For a start, length. I think this story should've been longer, and with that I don't mean that the author should've crammed in as many words as she could only to make the book fatter. I mean the plot should've included more, specifically in the second half, where it's all so rushed, so full of holes, all told increasingly more and more in vignette-style passages that make the flow bumpy and jumpy, in abrupt stops and starts like some old car. True, it could've stayed as long as it currently is without adding more, too, but on condition that the narration be evened out, large chunks edited out or rewritten, as many time-jump holes filled as possible, and a better handling of transition from one event to another that happen in the same chapter (which are short, so this makes some vignettes read more like swift summaries of an event/action). The author knows how to write and create characters, but she doesn't have a good command of storytelling flow and pacing.
Then, believability. I have no particular preference for Homeric retellings being fantasy or historical or steampunk for all I care, but I do expect that they follow the rules of the chosen genre they belong in. I expect believability and pausibility within the conventions of a genre. If you tell me your retelling is a Sci-Fi space opera, I'm all ears and eyes for the spaceships and all the cool tech thingies you'll invent. But if you classify your retelling as Historical Fiction, and then break the rules of historicity and plausibility, then... I'm sorry, the story can no longer be sold with that label. Hand of Fire falls in the fantasy genre, it can be correctly tagged Historical Fantasy, but not HF. It's not historical, it ceased to be the moment the author made the gods real. It could have been written so that it be the characters who believe the gods are real and alive beings, and that'd be fine and appropriate for the time and for a purely historical tale, but this author actually made Thetis (mother of Achilles) appear on-page in all her glory. And there are other instances of the gods' existence being a reality and their meddling in the affairs of men, too. That's just breaking the suspension of disbelief.
And then, characterisation. in the beginning, and for more than a dozen chapters, Briseis is a believable and interesting woman, one you can see actually existing and doing the things she does. I liked her in those early chapters. Then... stuff happens that brings that image down. First is the fact that she starts to have strange dreams that are unnervingly erotic, in which she sees a god of her people, Telipinu, who looks (oh, surprise!) exactly like Achilles down to his glorious golden mane.

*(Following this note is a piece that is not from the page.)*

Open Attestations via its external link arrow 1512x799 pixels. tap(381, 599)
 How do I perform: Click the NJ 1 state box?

What? Oh, sure, yes, yes, we've all had wet dreams at some point in life. That's not the argument here! The point of these dreams is straight out of a lurid bodice-ripper, merely there to establish that Briseis is Fated By The Gods™ to meet Achilles and have wild monkey sex with him before the gates of Troy, and the detail that the god of her dreams looks like a clone of the demigod of her wet dreams is included just so she'll know Achilles instantly when he barges in wielding his sword, brings the walls down with the sheer power of his sexiness and carries her off on his shoulder, caveman-like.
Is that realistic? Definitely not. It's not like photos and videos existed back then that'd influence a girl's subconscious and lead her to dream with her celebrity crush, the way Briseis does. The strong-minded, industrious, dignified, and likable girl who can take in great loss and challenges in her short life is suddenly turned into a poor victim to a brute husband, is captured by another golden brute, forgets too soon and too easily that he killed one brother and is the cause of the deaths of the other two brothers, and goes weak in the knees on barely arriving to the Achaean camp. Or, in other words, Briseis experiences a regression and character inconsistencies in the name of shoehorning her into doing as Fate decreed.

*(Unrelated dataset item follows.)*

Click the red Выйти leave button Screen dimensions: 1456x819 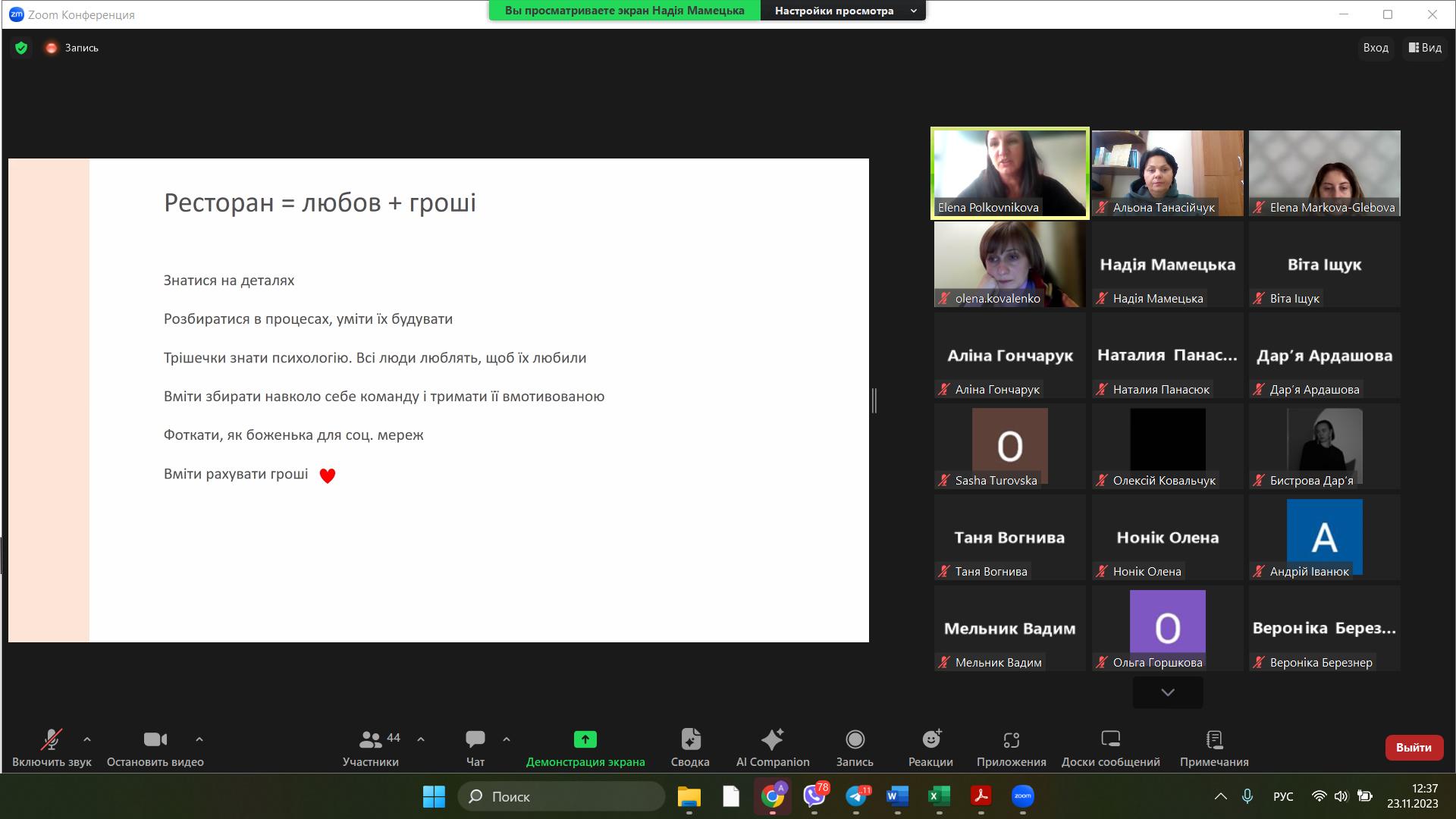point(1413,747)
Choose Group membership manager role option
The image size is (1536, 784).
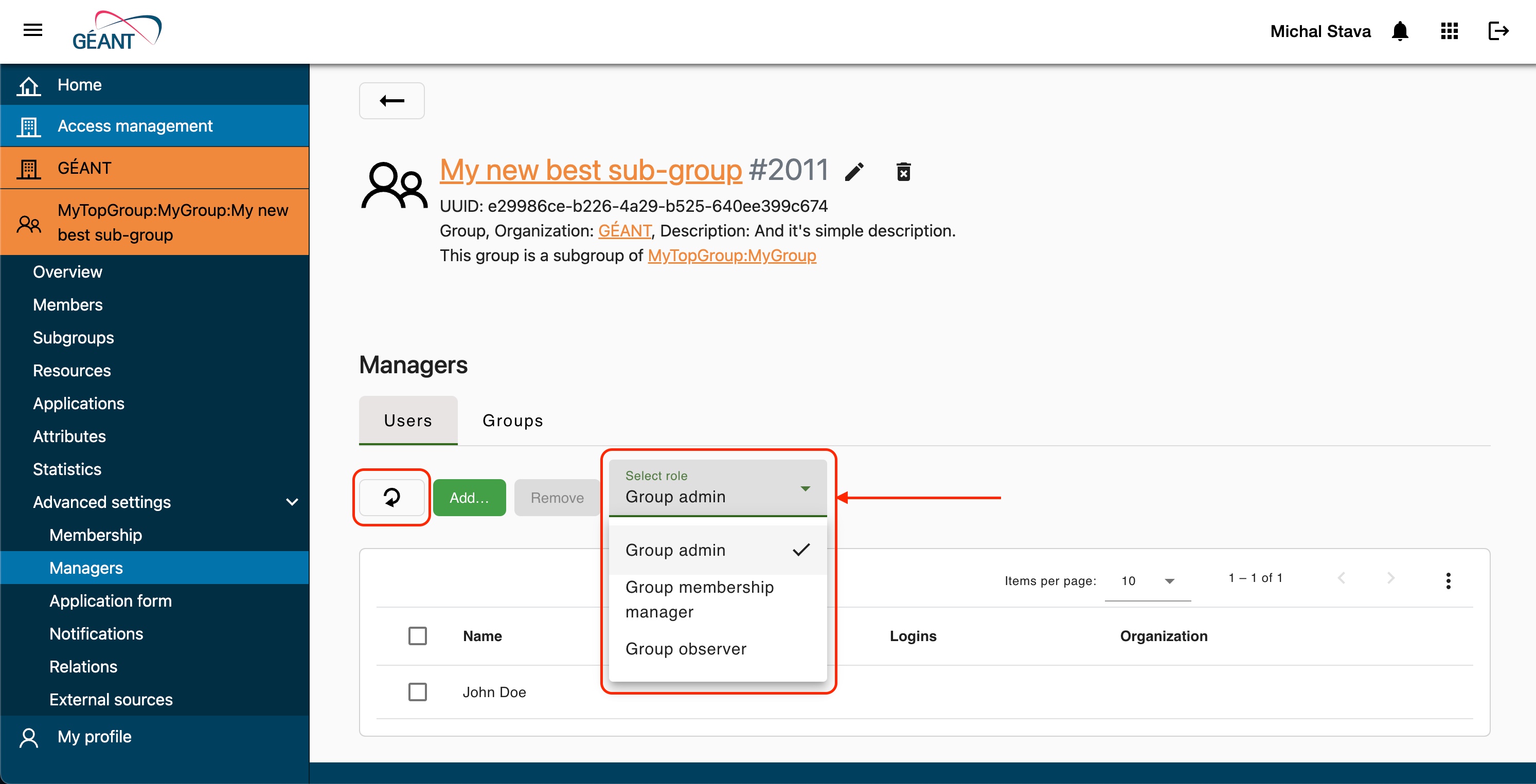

Which leads me to insta-love. As Briseis is a slave, she really cannot consent or reject freely to becoming Achilles' bedmate, which is why there are accusations of Stockholm Syndrome some people throw at this when it is brought up. Starkston says in her Author's Notes that she doesn't share this opinion, and I'd have loved to read what her counter-arguments were. I certainly hope they are much better than what's done in the novel to circumvent this thorny point and avoid any scent of forced seduction masquerading as love. Unfortunately, the novel does nothing to counter-argue credibly and logically to the mentioned concerns, because, on top of the Fateful Dreams plot element that "prepares" the field for their meeting, when that does come to happen, Achilles experiences a fit of love at first lust. He meets Briseis, witnesses her rash action in defence of her brother, and goes into regretful hand-wringing on her behalf that's soon morphed into love.

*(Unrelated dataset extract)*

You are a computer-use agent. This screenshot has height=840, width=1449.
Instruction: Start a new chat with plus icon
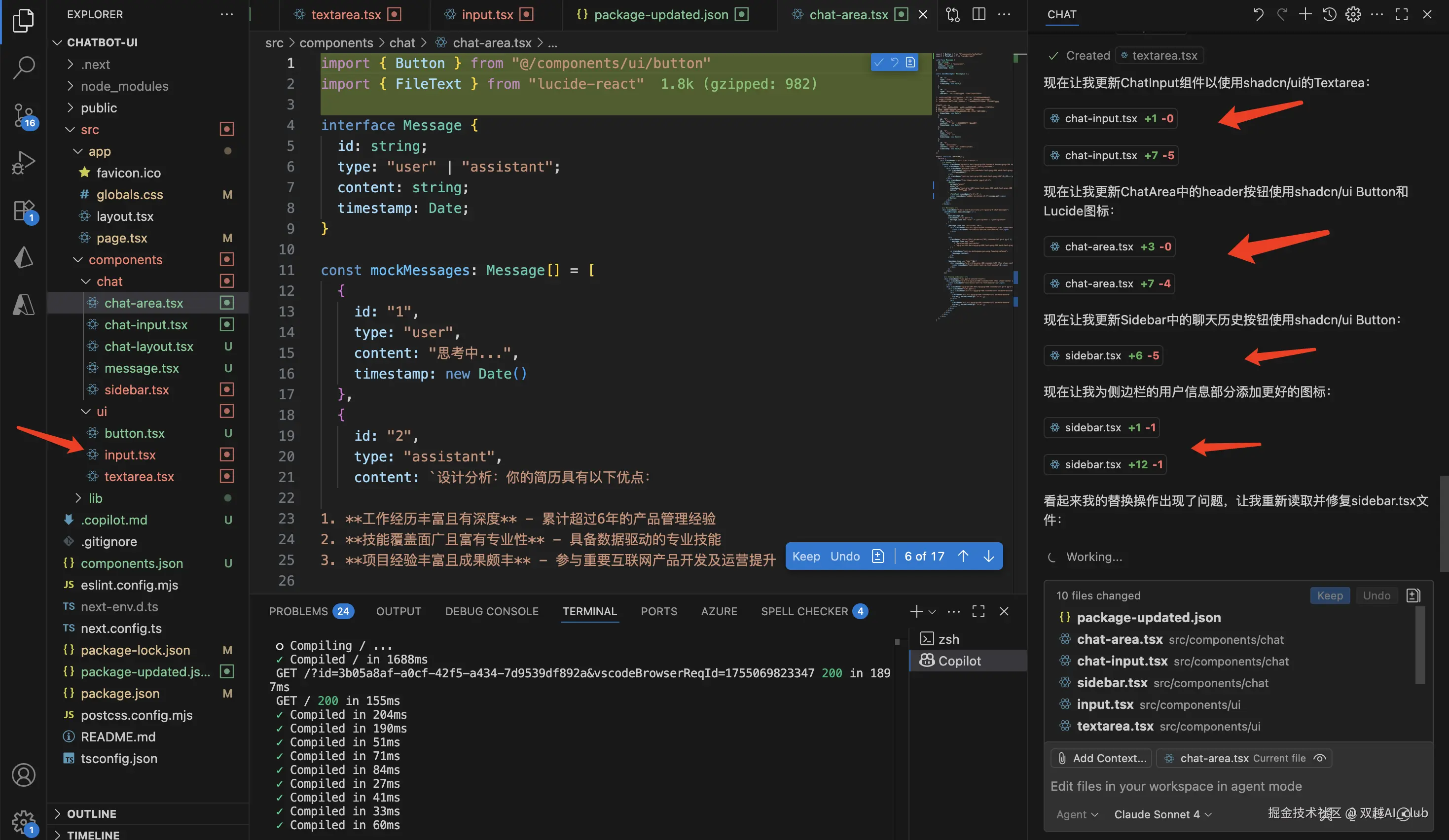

And she? She "resists" for a short while, a too short while given her family's tragedy because of Achilles in this novel, and then the token resistance is immediately wiped out to engage in passionate lovemaking following Briseis' saving a fellow slave girl from rape and being covered up by Achilles to escape punishement. (By the way, why is it that in so many novels the immediate follow-up of attempted sexual assault is sex? Who, after narrowly escaping rape, thinks "Yay! I want to shag this hottie who saved me!"?) She remembers her dreams, concludes that her destiny is to be with Achilles, feelings appear overriding the ugly reality of killing and slavery, and she's in his bed right away. Basically, the second half of the book is: Briseis comes, beds Achilles, gets pregnant, and leaves. (By the way again, where are Achilles' wife and son Neoptolemus? Never are they mentioned in this novel, where he talks of wanting Briseis to be his wife when they return to Phthia. Uh? Hey, Achilles, have you forgotten Deidamia? And that your Mummy told you that you won't come back alive from Troy...? Sigh. Many holes, this book has, my young padawan).
It's not realistic to make a love story blossom so fast and with so little cause, while ignoring the problematic elements and the war in general. It's true that The Iliad has Achilles in love with his war prize and that she does seem to reciprocate despite the circumstances. But one has to take into consideration that the Trojan War spans a full decade and so there was plenty of time, implied years, for the sentiments between Achilles and Briseis to develop. Years for them to know each other, to have a routine, a life in common, and so on.
Finally, I'd like to comment on a small detail: Briseis' father. When I read his name was Glaukos in this novel, I was wondering what had happened to Briseus, which is how her father is called in the original. But since the author had reinvented her as a priestess of Kamrusepa and given her a life of her own that Homer and the other poets of the Epic Cycle never gave her, I didn't think much of it, ascribing it as just another right to creative licence bestowed on every reteller. Until I read in the Author's Notes that Starkston changed Briseus' name to Glaukos "purely for clarity." And I don't agree in the least with it. Whilst the intention to make old Greek names as simple as possible is fine, I think she did it already with giving her invented characters easy names, and should have let the names of those characters named in The Iliad intact. It's condescending to assume it'll be complicated or unclear if father and daughter have similar names, more so when neither have a name that's overlong, complex to pronounce or hard to remember. After all, it's not unheard of in the real world for fathers and daughters to have similar names: George and Georgia, Peter and Petra, Michael and Michelle, Christian and Christine, etc. So why think readers wouldn't be able to tell old Briseus, who only appears in the beginning, from the protagonist, Briseis? Even more, there's the priest Chryses and his daughter Chryseis, who is Agamemnon's captive, and the author hasn't changed names there though she conveniently omits naming the priest, leaving it at stating his position when speaking of him. Also, readers that love Historical Fiction are likelier to do well with repetitive names and people with the same name, because that's common in history. Look at readers of English historical fiction, for example, where everyone seems to be called Henry, Edward, Richard and Elizabeth, Mary and Jane, yet they can tell who is who anyway.
Three stars it is, mostly for the first half and the unusual POV if not for the passable reimagining.